C'est une décision particulièrement explosive que vient de rendre la justice américaine. Elle vient en effet d'autoriser l’entraînement de l’IA avec des œuvres protégées par les droits d'auteurs. Un tribunal fédéral en Californie a accordé aux entreprises d’IA le droit d’utiliser des œuvres protégées par le droit d’auteur pour entraîner leurs modèles. Une victoire inquiétante pour les géants de l’IA, un revers brutal pour les artistes, auteurs, musiciens et éditeurs.
Un pillage légal !
C’est une décision qui pourrait marquer un tournant juridique dans la bataille autour des contenus génératifs. Le juge William Alsup, du tribunal du district nord de Californie, a statué cette semaine que l’utilisation d’œuvres protégées pour l’entraînement d’intelligences artificielles relevait du fair use (usage équitable) dans de nombreux cas.
Cette décision fait suite à une plainte déposée en 2024 par trois auteurs -Andrea Bartz, Charles Graeber et Kirk Wallace Johnson- contre Anthropic, l’entreprise derrière Claude AI. Ils accusaient la firme d’avoir utilisé illégalement leurs ouvrages (et bien d’autres) pour entraîner ses modèles d’IA, en créant notamment des copies numériques de livres imprimés.
Le juge William Alsup
Mais le juge a tranché : convertir des livres physiques en versions numériques à des fins d’entraînement IA est bien un usage équitable, selon lui. Pire encore pour les créateurs, il compare leur plainte à une tentative d’interdire l’enseignement de la rédaction à des élèves sous prétexte que cela nuit à la création littéraire…

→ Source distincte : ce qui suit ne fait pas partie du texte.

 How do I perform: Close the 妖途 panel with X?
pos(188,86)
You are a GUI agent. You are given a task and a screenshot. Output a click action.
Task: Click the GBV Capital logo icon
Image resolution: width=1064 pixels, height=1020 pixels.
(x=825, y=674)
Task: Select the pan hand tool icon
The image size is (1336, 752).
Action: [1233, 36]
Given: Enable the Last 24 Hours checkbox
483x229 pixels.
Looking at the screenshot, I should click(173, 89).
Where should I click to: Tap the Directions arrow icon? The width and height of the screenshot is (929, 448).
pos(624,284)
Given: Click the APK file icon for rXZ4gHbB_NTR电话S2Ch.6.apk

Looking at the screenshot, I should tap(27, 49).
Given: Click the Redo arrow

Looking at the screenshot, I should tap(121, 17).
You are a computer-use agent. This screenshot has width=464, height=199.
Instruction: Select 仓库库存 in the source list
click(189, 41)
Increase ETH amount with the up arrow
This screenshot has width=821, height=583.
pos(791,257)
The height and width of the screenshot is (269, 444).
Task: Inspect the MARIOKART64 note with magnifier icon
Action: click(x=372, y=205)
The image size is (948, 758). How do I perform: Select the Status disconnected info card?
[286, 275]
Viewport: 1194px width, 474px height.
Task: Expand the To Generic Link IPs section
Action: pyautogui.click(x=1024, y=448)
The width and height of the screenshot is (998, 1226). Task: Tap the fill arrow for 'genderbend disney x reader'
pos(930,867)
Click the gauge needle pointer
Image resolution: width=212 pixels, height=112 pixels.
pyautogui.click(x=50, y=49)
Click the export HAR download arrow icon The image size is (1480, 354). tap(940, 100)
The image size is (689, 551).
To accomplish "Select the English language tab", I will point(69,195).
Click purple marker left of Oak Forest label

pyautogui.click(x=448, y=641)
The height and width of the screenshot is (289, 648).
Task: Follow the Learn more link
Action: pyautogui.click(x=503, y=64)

La technologie en question est l’une des plus transformatrices que nous verrons au cours de notre vie, a affirmé le juge Alsup, estimant que les auteurs n'avaient pas trop à redire sur le sujet (merci, au revoir...).
Une maigre consolation
Seul point où les demandeurs ont marqué un peu de terrain : la possession de copies piratées reste illégale, même si ces copies n’ont pas été utilisées pour entraîner un modèle IA. Le tribunal prévoit un autre procès pour déterminer les éventuels dommages-intérêts dus par Anthropic sur ce volet.
Ce jugement pourrait devenir un précédent majeur dans les litiges à venir entre artistes et géants de l’IA. En effet, des modèles génératifs comme Claude, GPT ou Midjourney s’appuient sur des millions d’œuvres collectées sans autorisation, qu’il s’agisse de textes, d’illustrations ou de musiques. Or ces modèles sont ensuite commercialisés, sans que les créateurs originaux ne touchent un centime.
L’industrie créative n’est pas la seule à s’inquiéter. Les sites web, les médias en ligne et les éditeurs sont également touchés : les IA peuvent fournir des réponses prêtes à consommer à partir de contenus aspirés sans consultation directe des sources. Cela prive ces sites de revenus publicitaires et nuit à leur visibilité.
Apple joue (relativement) la carte éthique
Contrairement à d’autres acteurs du secteur, Apple a décidé d'adopter une approche plus prudente : la firme licencie des contenus de presse, notamment pour son service Apple News, et aurait aussi acheté des licences à Shutterstock pour entraîner ses IA visuelles, comme celles intégrées à Apple Intelligence.
Mais face à la généralisation des scrapers peu scrupuleux et à l’absence de réglementation claire, les pratiques responsables risquent de peiner à compenser l’impact économique global sur les créateurs de contenu.
Vers un Far West 2.0 ?
Cette décision tombe alors que les grandes entreprises tech multiplient les pressions pour freiner toute régulation de l’IA aux États-Unis. À l’inverse, l’Union européenne tente d’imposer un pacte de développement responsable de l’IA. Apple, paradoxalement, ne ferait partie d’aucune de ces initiatives.